Targeting Health Inequalities

UNICEF

Health inequalities are differences in health status that are experienced by certain population groups. Most health inequalities are due to poor socioeconomic conditions. Many programmes try to alleviate heath inequalities by targeting services to the most deprived households. Poor households can be categorized according to cut off points of the household expenditures distribution, but collecting expenditure data is too complex for routing targeting of households. For this reason, proxy means tests are used to identify poor households according to presence of households' characteristics that are a proxy of household's wealth. Several statistical methods can be used to assign weights to household variables, the sum of which produces a household score. Households having a household score under a certain cut off point can be considered at risk of deprivation for purpose of targeting with health programmes.
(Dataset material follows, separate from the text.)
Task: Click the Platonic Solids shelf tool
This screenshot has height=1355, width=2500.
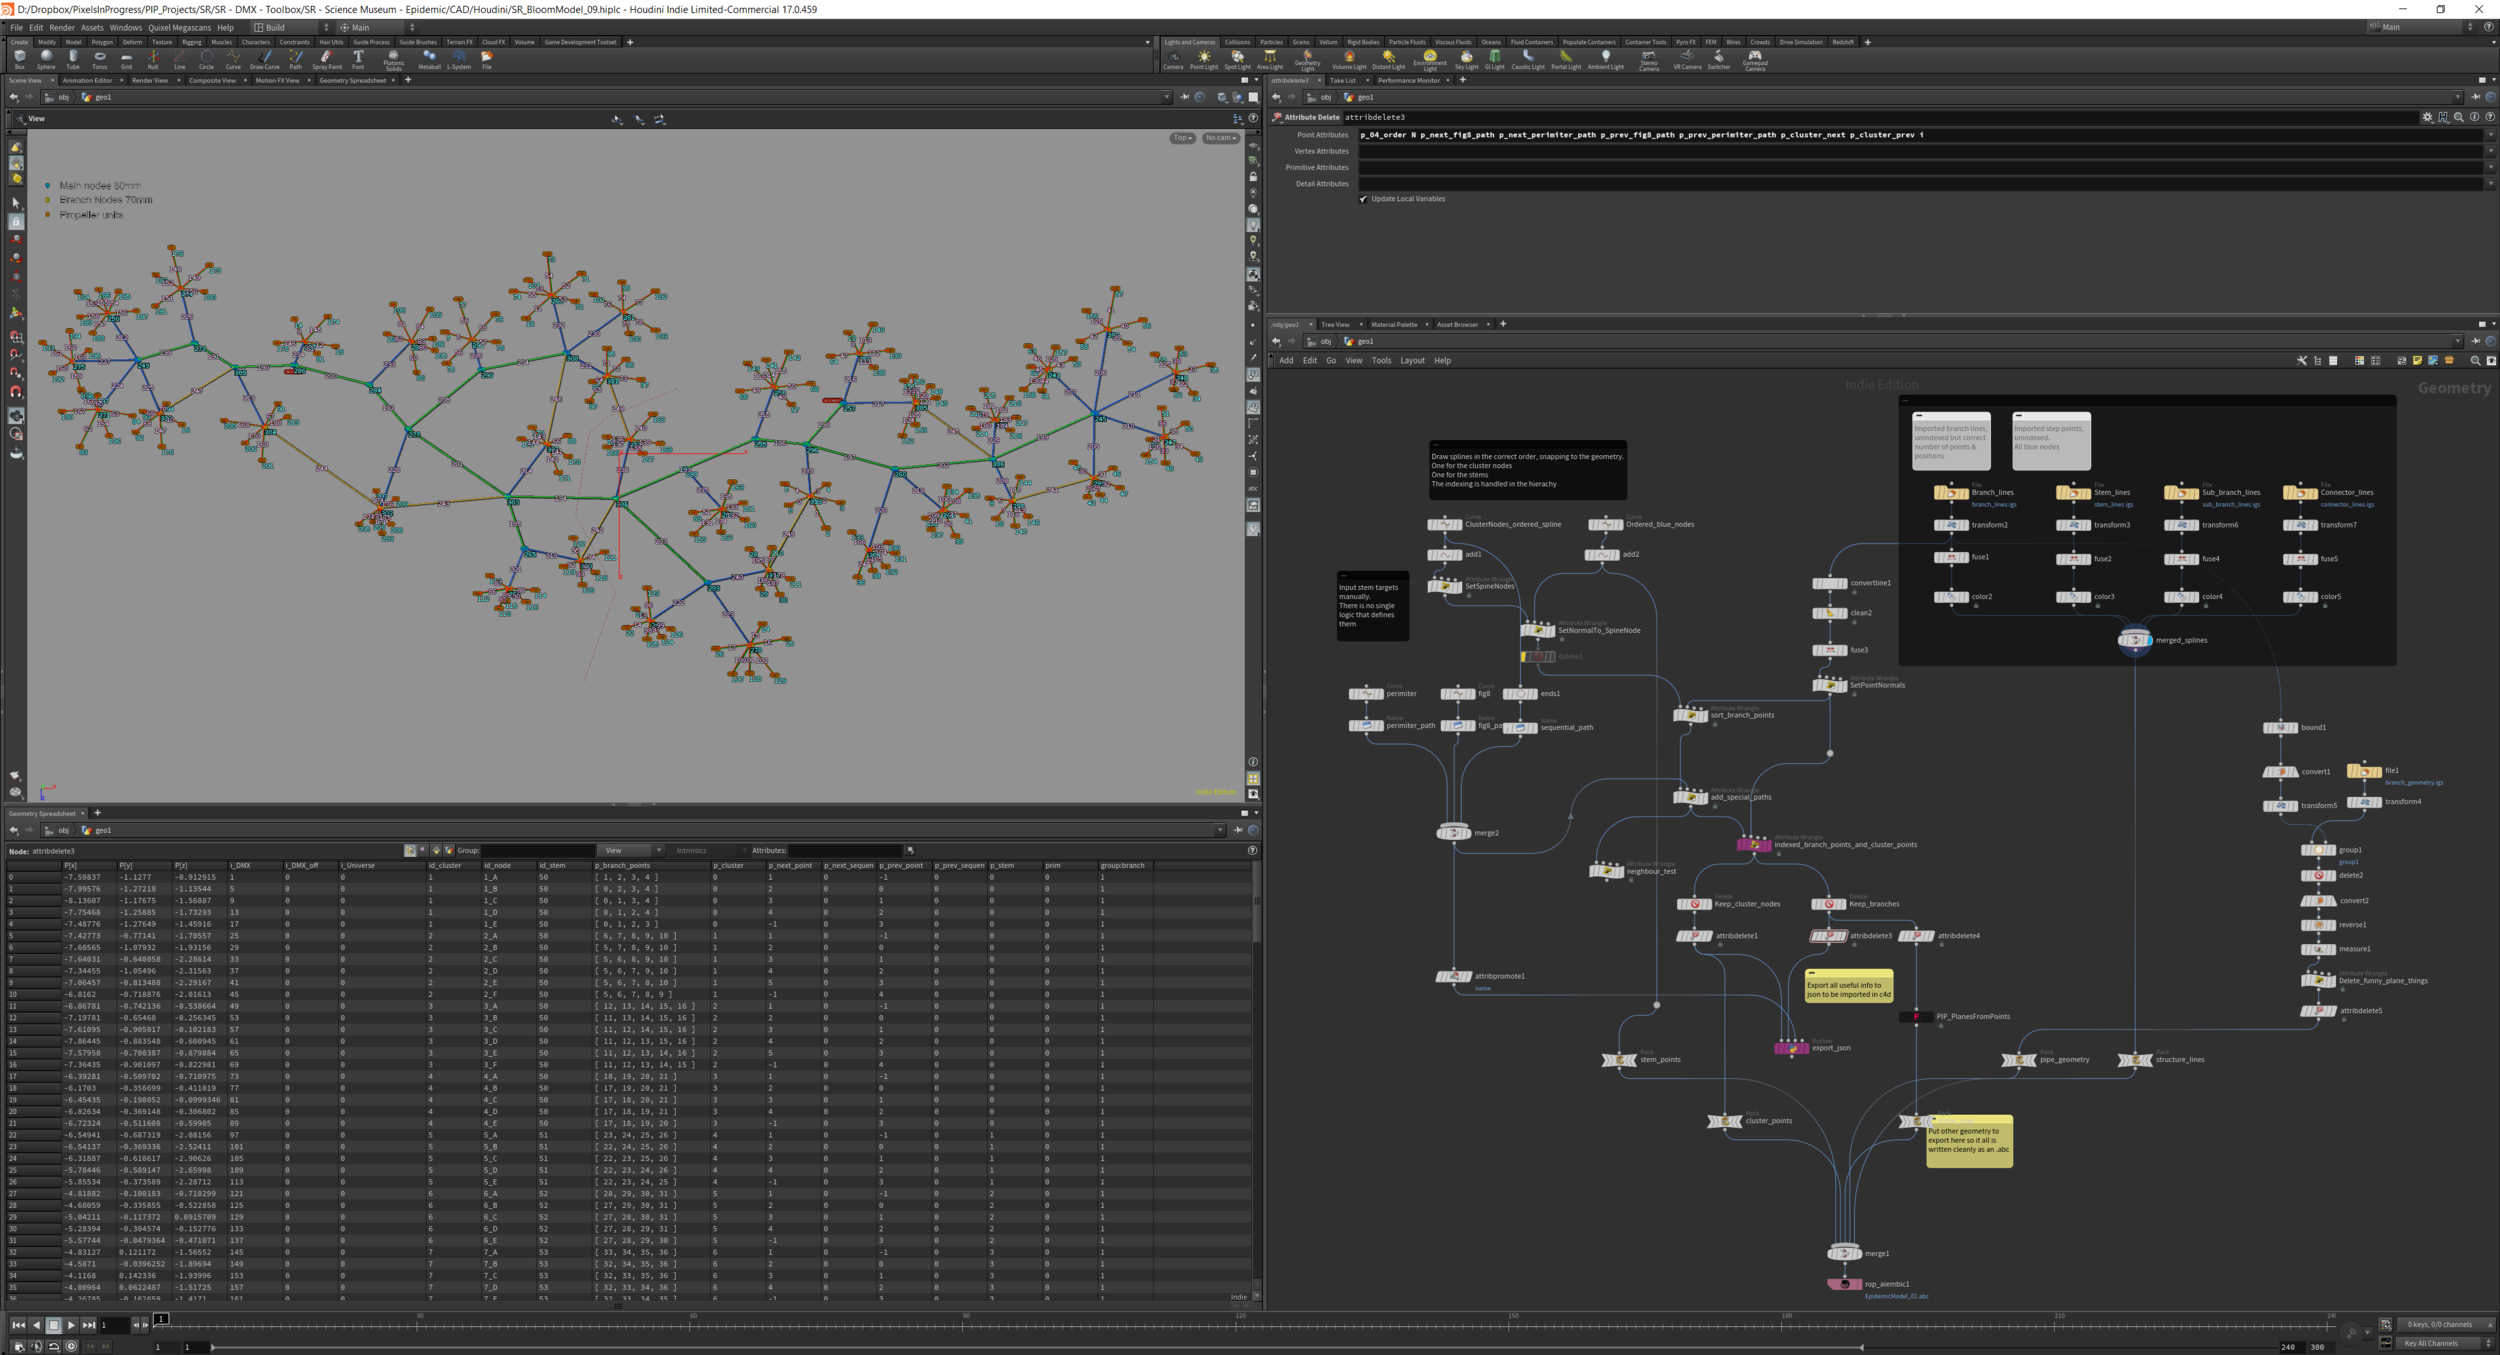Action: tap(394, 59)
Another potential cause for health inequalities is the variation in Social Capital. Individuals gain resources in terms of information and support they get through social interactions, and by participation into formal and information associations. These resources are categorized under SC to differentiate them from the physical capital (i.e. tools) and the human capital (i.e. education). However, it is difficult to measure SC through a metric score, while multitudes of categorical variables, such as political activism and membership to social networks are used instead. As with proxy means testing, several analytical methods can help to measure SC to identify its role in causing health inequalities.


I can help to analyse data from household surveys to assigned deprivation weights to critical variables, the sum of which will amount to a household scores. These variables can include the educational level and the type of employment of the head of the household, house's building materials, possession of durable goods, access to services and many other variables. I used several analytical techniques to reduce tens of categorical variables into a 3 or 4 metric dimensions that summarize most of the total variation. This allows to eliminate redundant information and transform the most important variables into provide weighted scores. This analysis can be done on the data sets of past surveys and the goodness of the household score in correctly identifying deprived households can be validated against household expenditures cut off points, and against morbidity and malnutrition among households' members.

Examples include:

I analysed national household surveys carried out by the World Bank in Ethiopia and South Africa to assign weighted scores to individual households' variables to identify deprived households. The predictive values of several cut off points of the proxy means test score were tested against households cut off points for expenditures and presence of malnutrition among households' members.

I applied Non Linear Principal Component and Cluster Analysis to the data from a household survey carried out in Kampala, Uganda, to transform household variables into dimension of Social Capital. The first four dimensions explained more than 70% of the variance and were related to social networking, trust in neighbours and institutions, and social norms. Cluster analysis was applied on these dimensions to assign households into different groups characterized by different scores of SC.